Saturday, April 7, 2007

Death and Dying


i went to visit my grandmother and grandfather last week. we call them "grandmother" and "pop". they are both in their mid 80's and "health" has been on the agenda for the last few years. they have been saying lately that all of their friends are dying or are dead. i've thought that that has to be a bit challenging, mentally. neither of them are very active and any activity they would like to begin is often halted by an injury; setting them back a few weeks until the next injury or sickness. it has to be frustrating. but, seeing so many of their friends die has got to get old. to see your friends, in their case, at church and around the neighborhood, and then to just not see them any more. they say their community has been slowly dwindling down. not many friends that are still alive. this has been part of our conversation for about 5 years now.

i haven't had many friends die. in high school, lance died of cancer. he got it in the leg and it spread or something and then we were all at his memorial. i cried a little bit, but mainly was just confussed and sad and wondering why i wasn't sad enough to cry more than i was. not sure i was as close to lance as some of his other friends. in my mid 20's i worked at a camp. and so did shannon. shannon's mom was dying of cancer and she asked me to come and pray for her. i was an intense, "faith-filled" young lad at the time but a little worried about the proposition. i went nonetheless. her mom walked for the first time in 3 months and we all saw it as a mini miracle; her mom died the next month. in college, trey died because he killed himself. he was a christian and was gay and had aids . . . he struggled to make them all fit together. i liked trey a lot. ironically, and as a side note, trey was the first massage i ever gave to someone (not knowing i would go on to be a massage therapist). it was on laguna beach. i knew trey was gay and that i was not. but it was all such a spontaneous thing. it's just how i was / and sometimes still am. afterwards, though, i was given a life directing compliment from trey : "that was the frst time i have been touched by a man in such an intimate way that had no sexual conotations to it. it was just safe." i've thought about that from time to time when i work on clients nowadys, who come from so many varying backgrounds and just need "safe touch" . . .

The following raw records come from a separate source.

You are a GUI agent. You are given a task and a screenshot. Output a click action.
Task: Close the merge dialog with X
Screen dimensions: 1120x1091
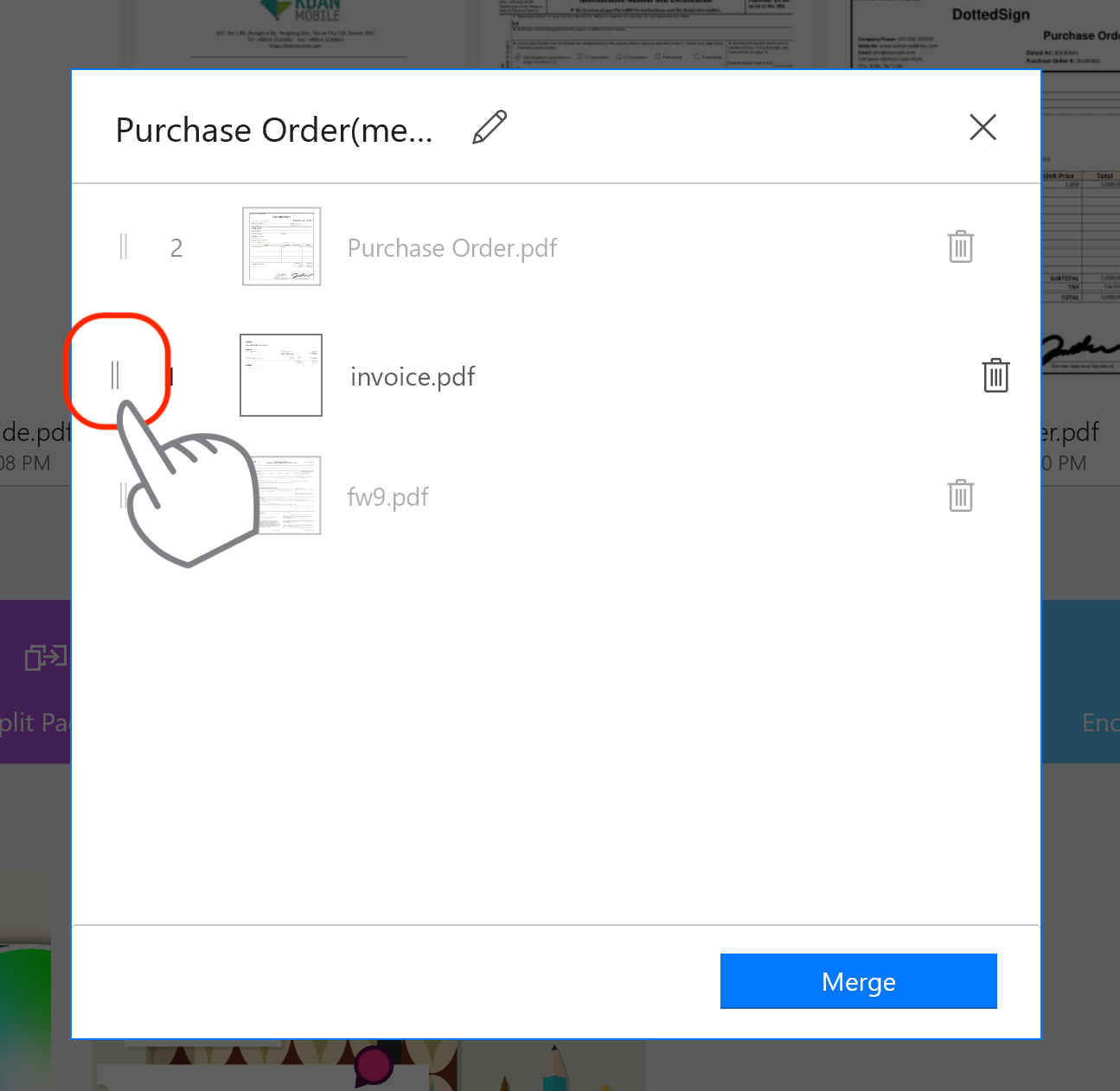[982, 127]
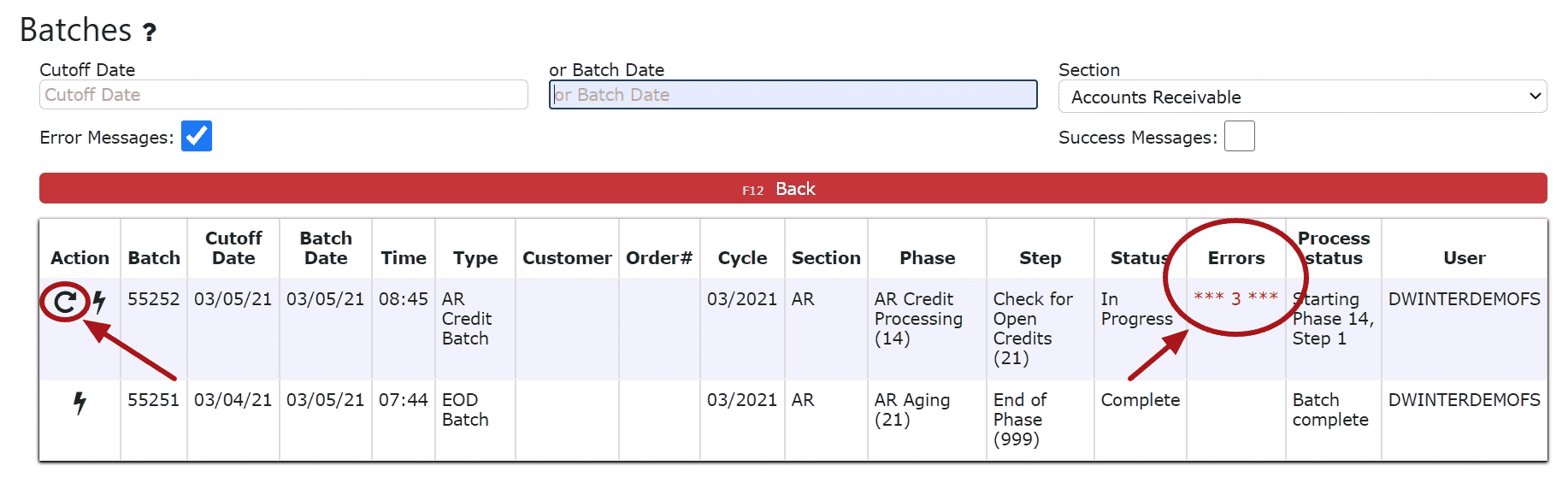Viewport: 1568px width, 477px height.
Task: Sort by the Batch column header
Action: pos(154,257)
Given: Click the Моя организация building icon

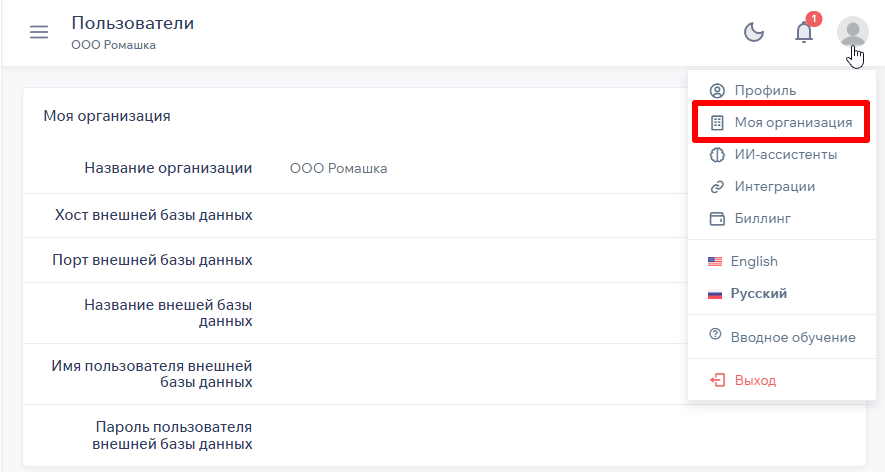Looking at the screenshot, I should (x=716, y=123).
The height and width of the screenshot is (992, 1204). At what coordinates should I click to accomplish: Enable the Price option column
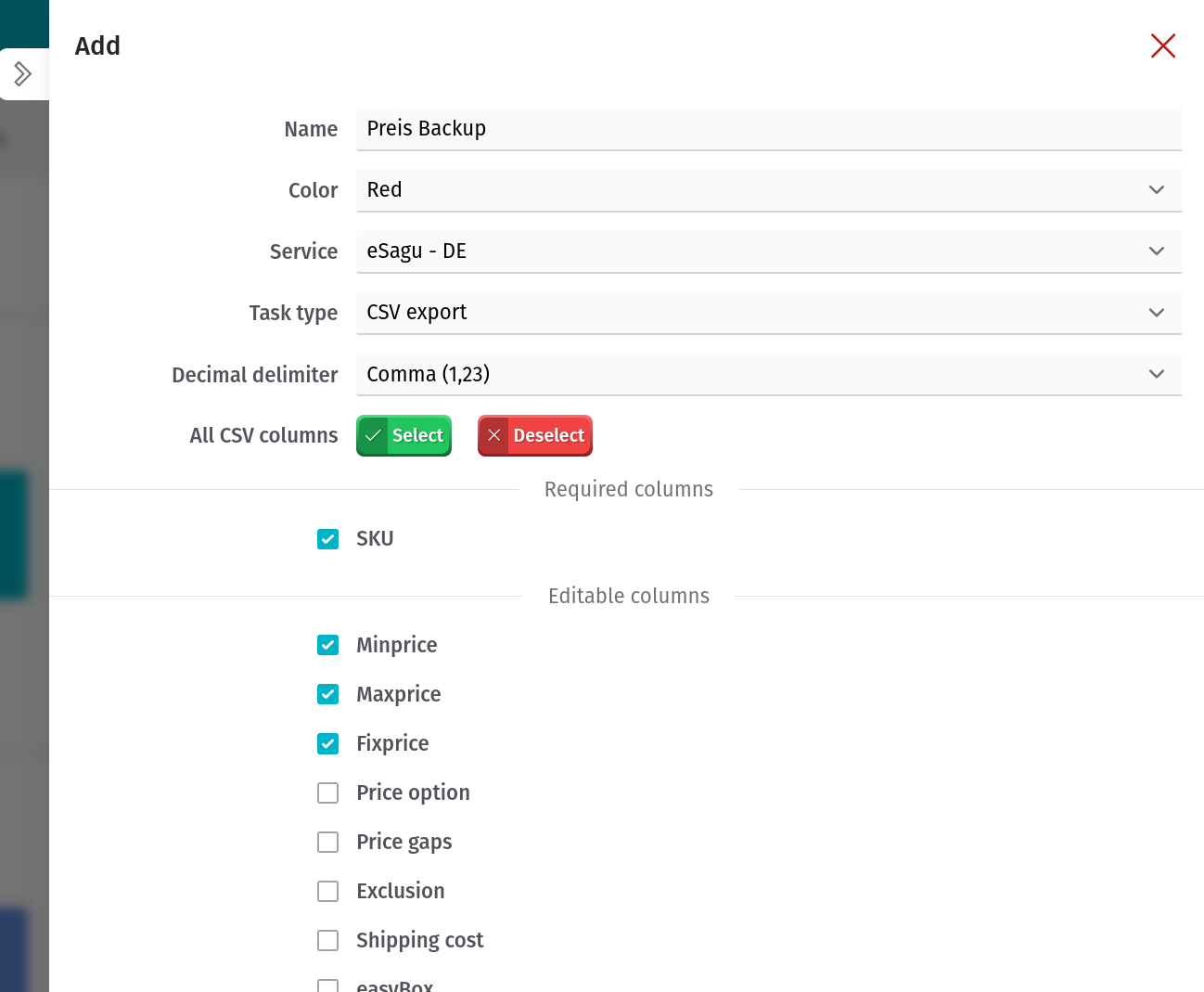click(327, 792)
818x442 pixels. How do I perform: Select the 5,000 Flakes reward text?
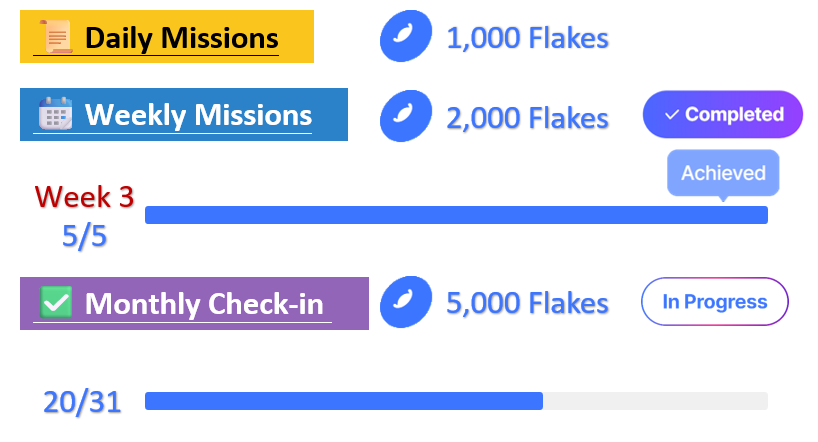(527, 303)
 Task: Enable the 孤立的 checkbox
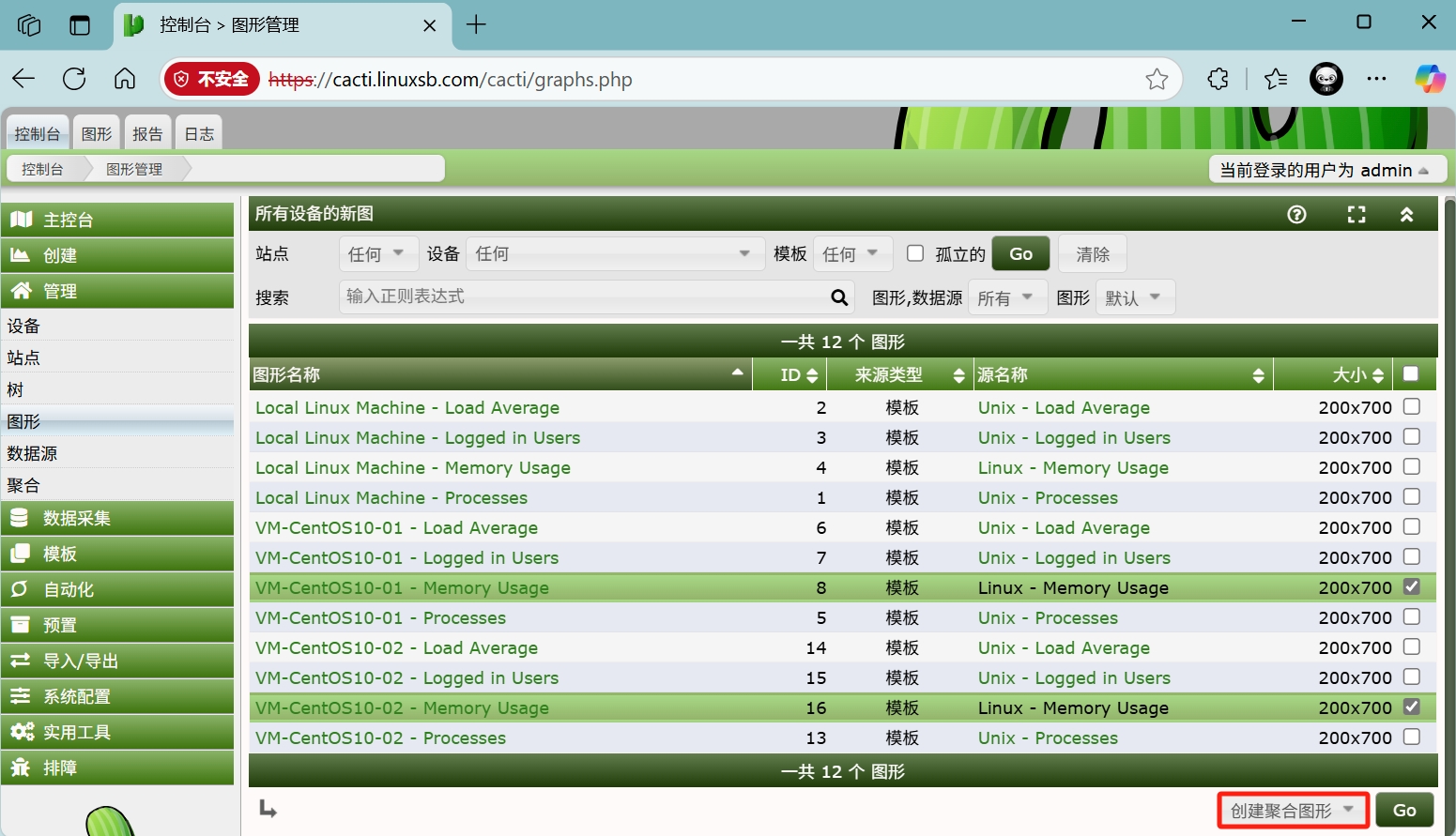click(915, 253)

my grandfather, on this visit, joked that he was looking forward to a "back rub", but when i put out the invitation to actually receive one, he declined. my grandparents have never been all that physical with us and it's strange to want to give them touch as they are getting older. "safe touch" even. it's just uncomfortable for them. i spose their getting older and potentially dying is a little uncomfortable for me as well. our differences feel unfinished to me. like there is much i need to work on in my own head / heart. but this brings up the topic of "family" and family dynamics that i may tackle in a later note. but enough for now.